Scan the material and copy every line in which "agent" appears.

<<<<

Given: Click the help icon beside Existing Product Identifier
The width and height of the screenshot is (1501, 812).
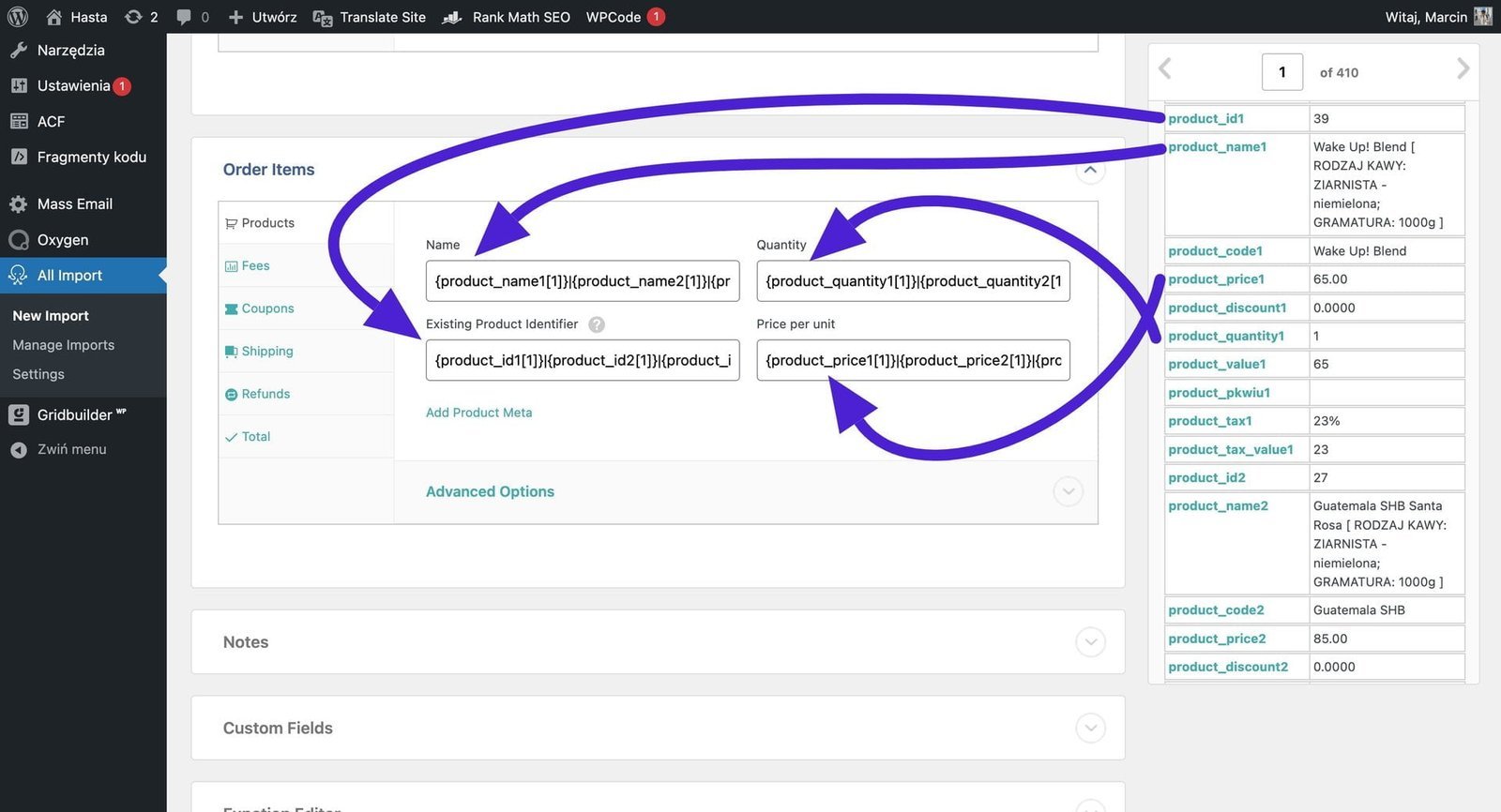Looking at the screenshot, I should click(x=597, y=324).
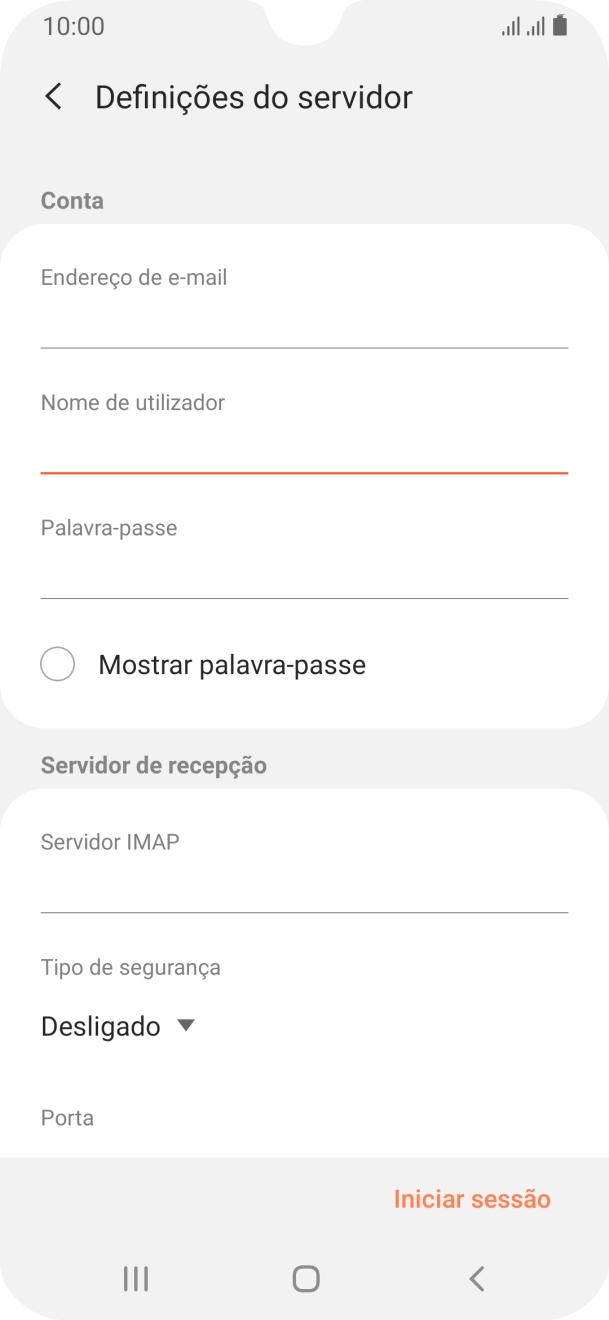Focus the Palavra-passe input field
This screenshot has width=609, height=1320.
click(x=304, y=572)
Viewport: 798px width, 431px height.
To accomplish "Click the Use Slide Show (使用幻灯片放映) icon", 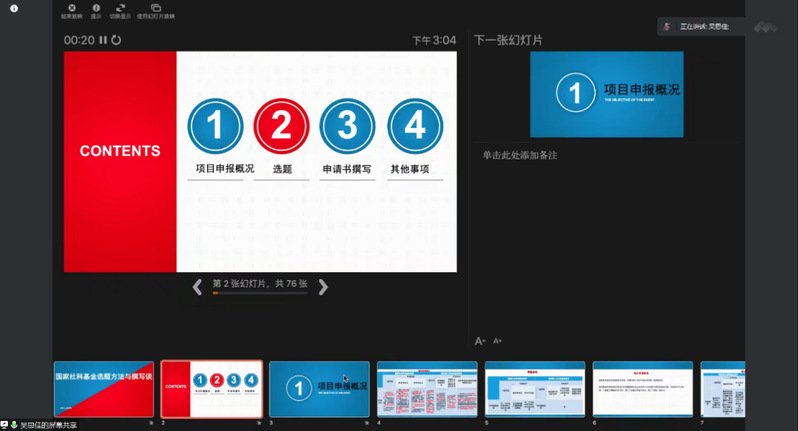I will [x=155, y=9].
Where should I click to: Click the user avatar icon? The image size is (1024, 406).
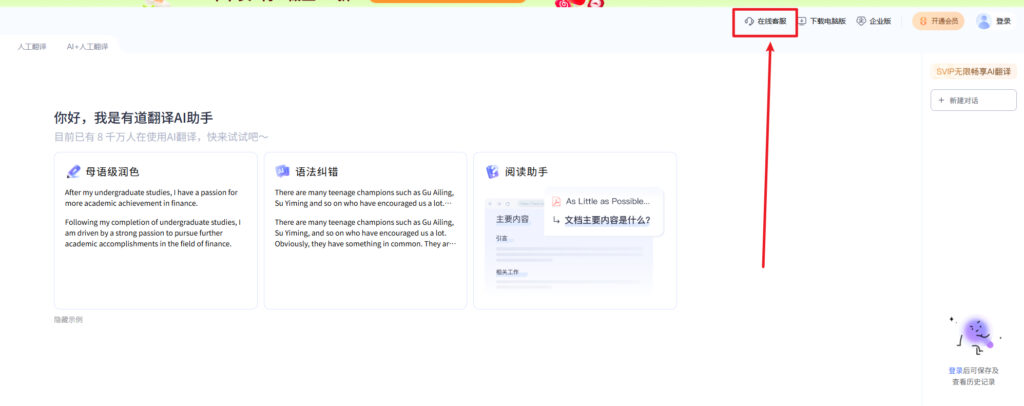[983, 21]
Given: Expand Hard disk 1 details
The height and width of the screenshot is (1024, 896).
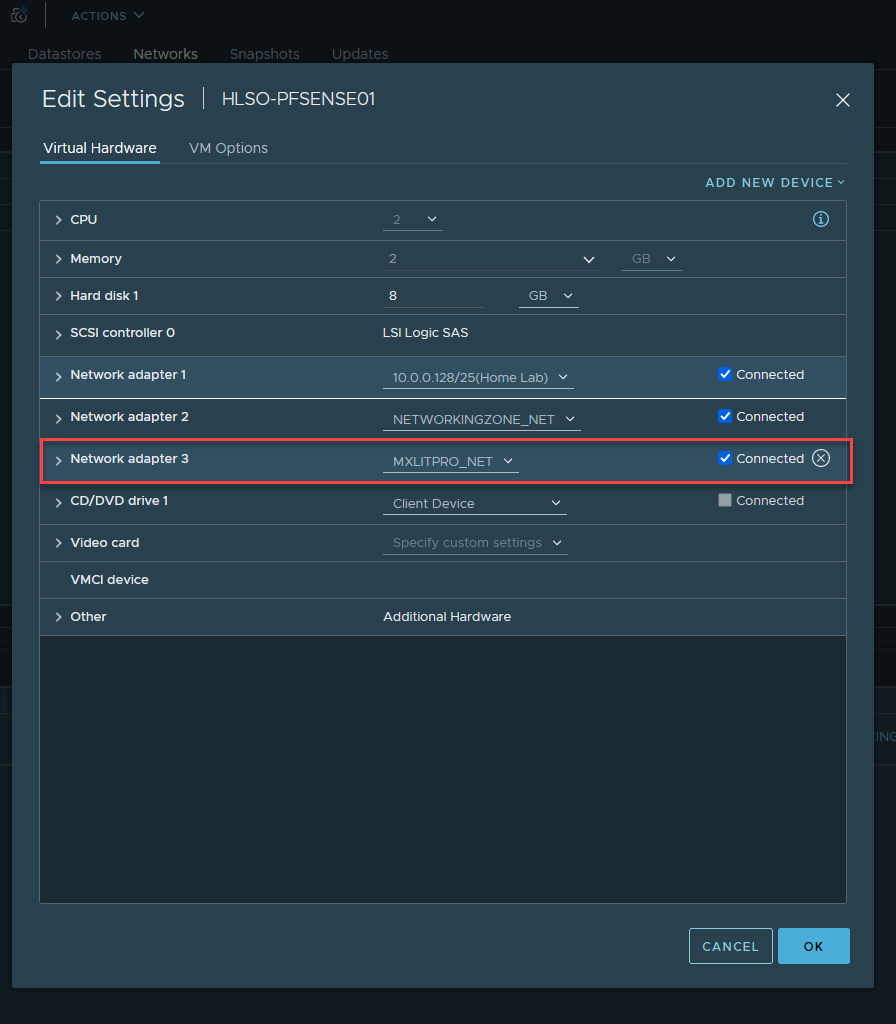Looking at the screenshot, I should coord(59,297).
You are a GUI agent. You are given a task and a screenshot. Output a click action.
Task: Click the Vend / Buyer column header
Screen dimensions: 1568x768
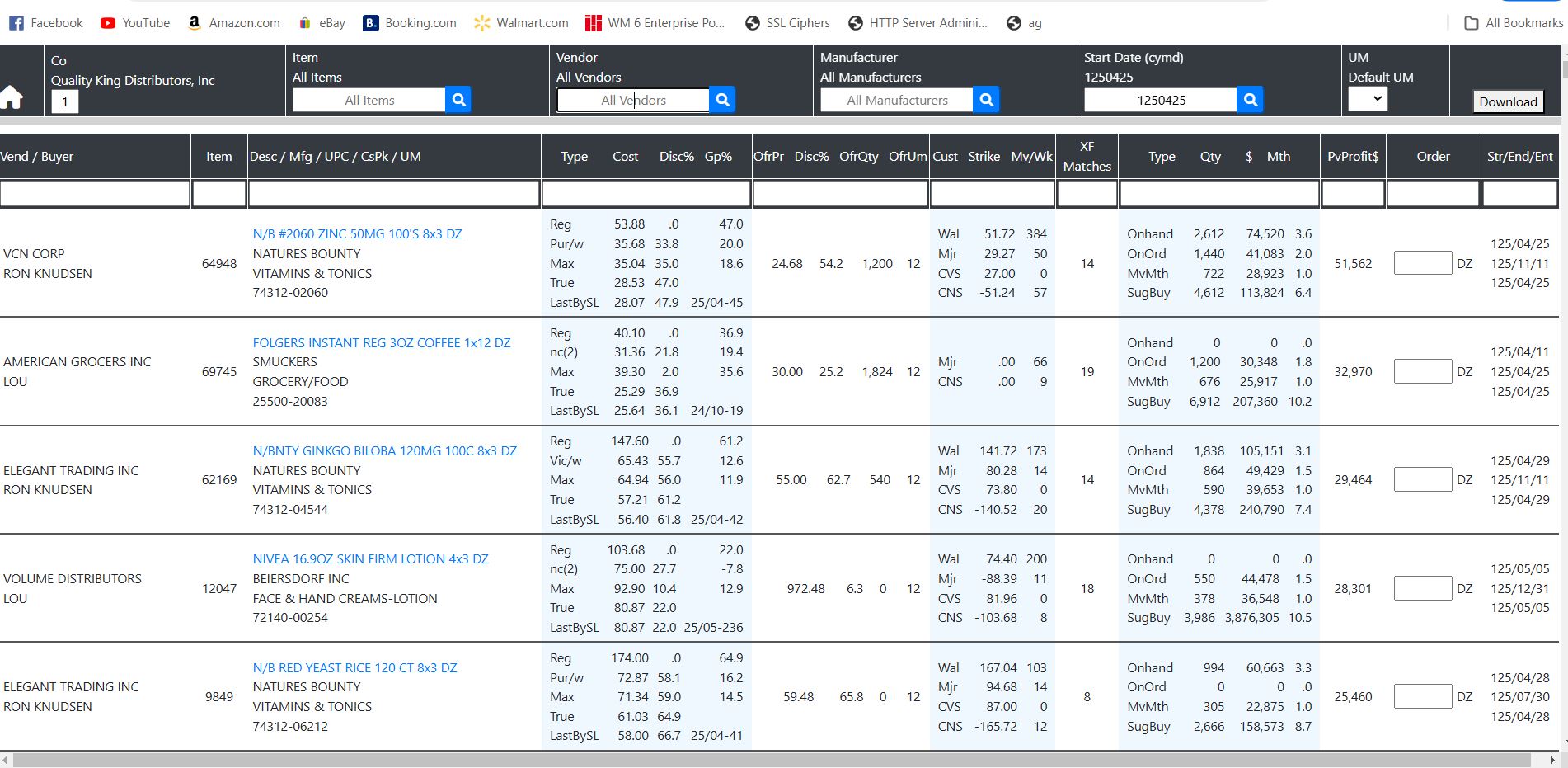click(x=38, y=156)
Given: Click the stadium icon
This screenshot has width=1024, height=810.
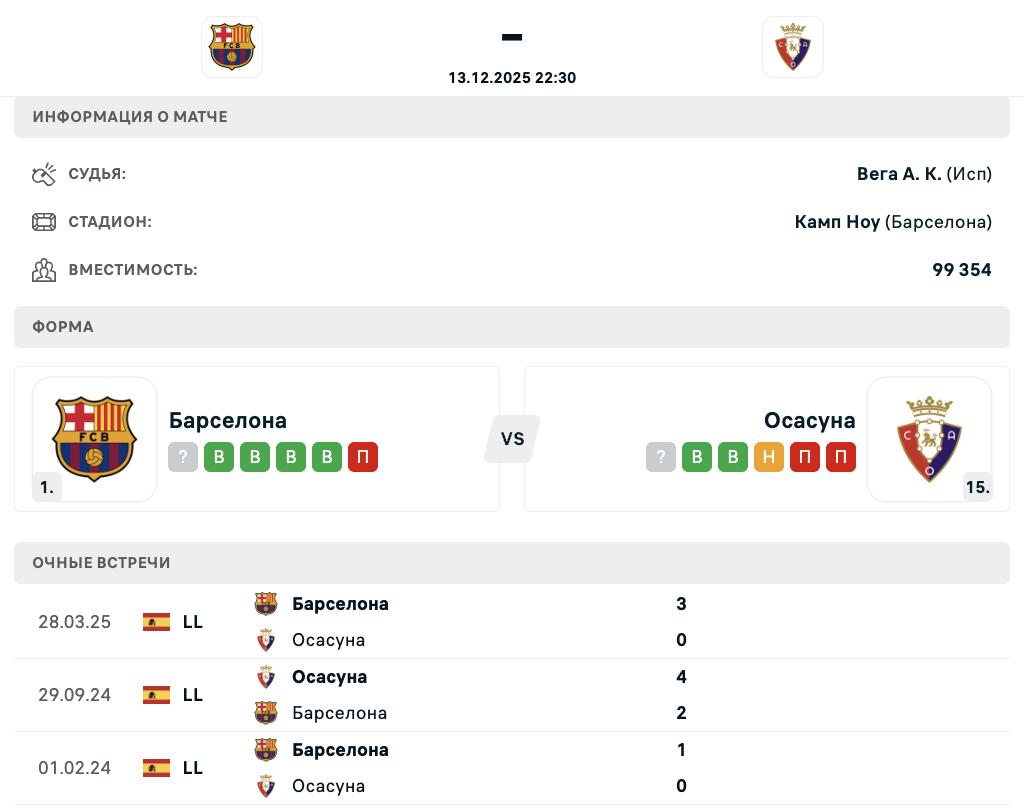Looking at the screenshot, I should click(44, 222).
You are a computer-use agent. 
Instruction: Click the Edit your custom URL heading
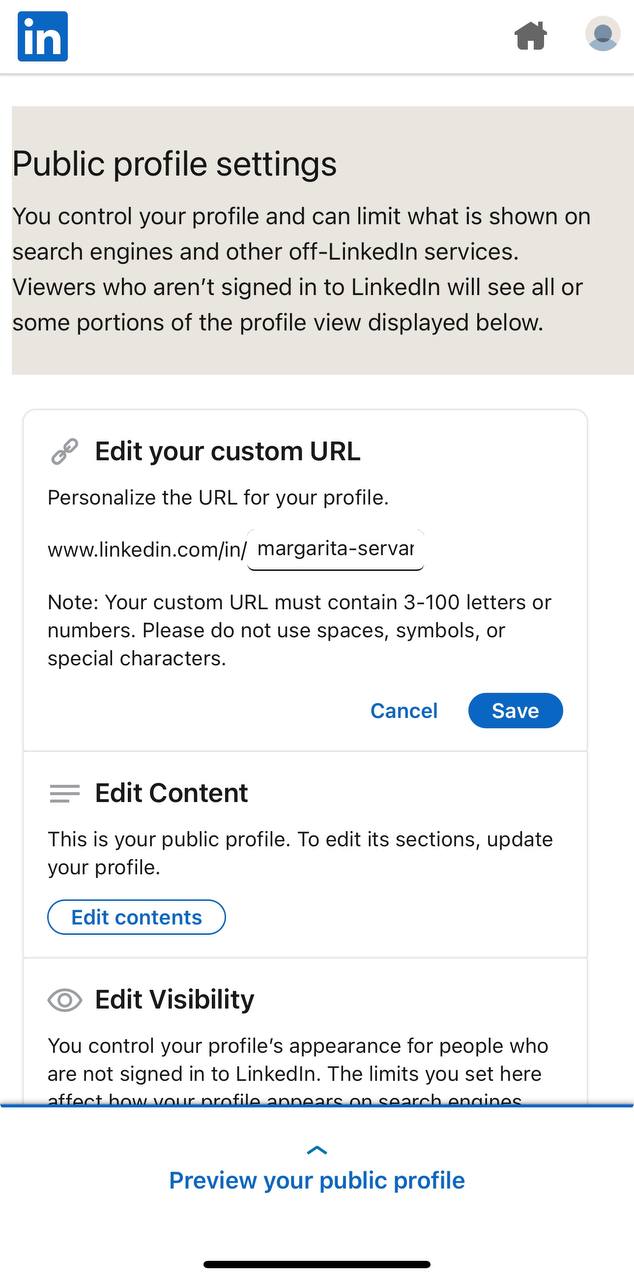click(x=228, y=451)
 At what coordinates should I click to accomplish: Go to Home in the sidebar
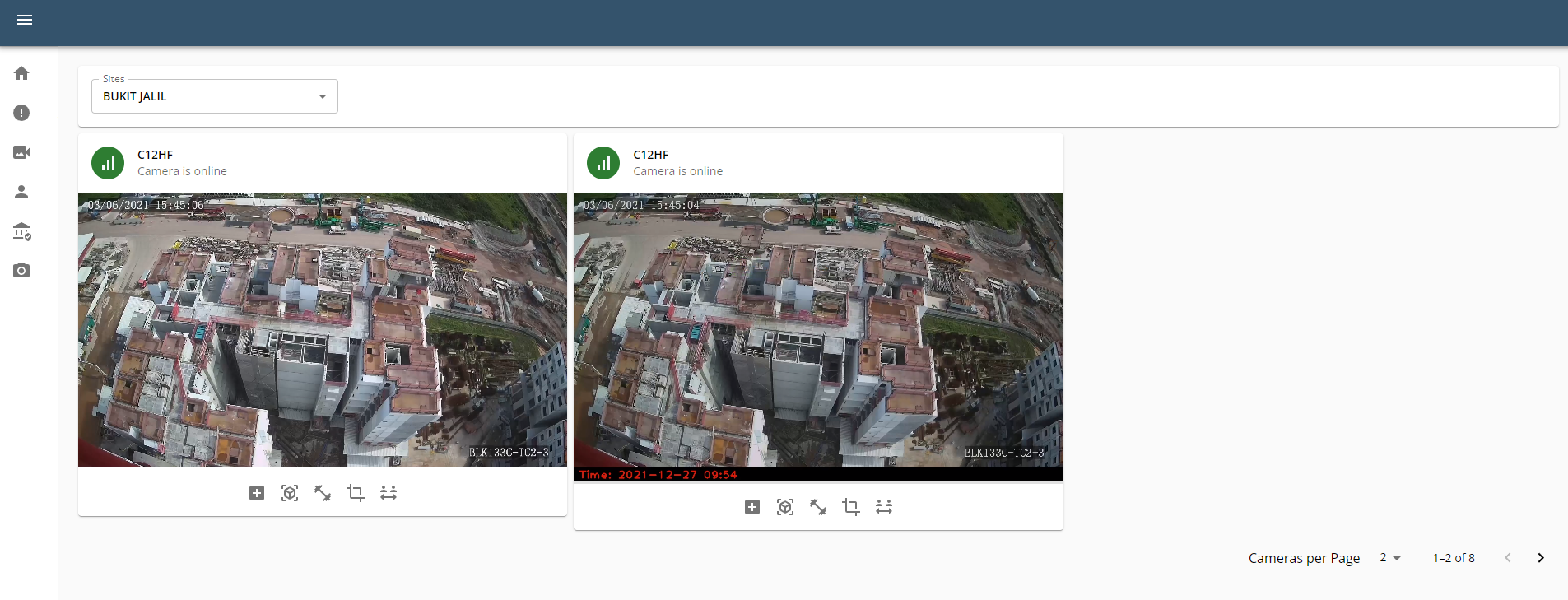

>>>>

| WRITTEN ANSWER |
You are a GUI agent. You are given a task and a screenshot. Output a click action.
You are a computer-use agent. 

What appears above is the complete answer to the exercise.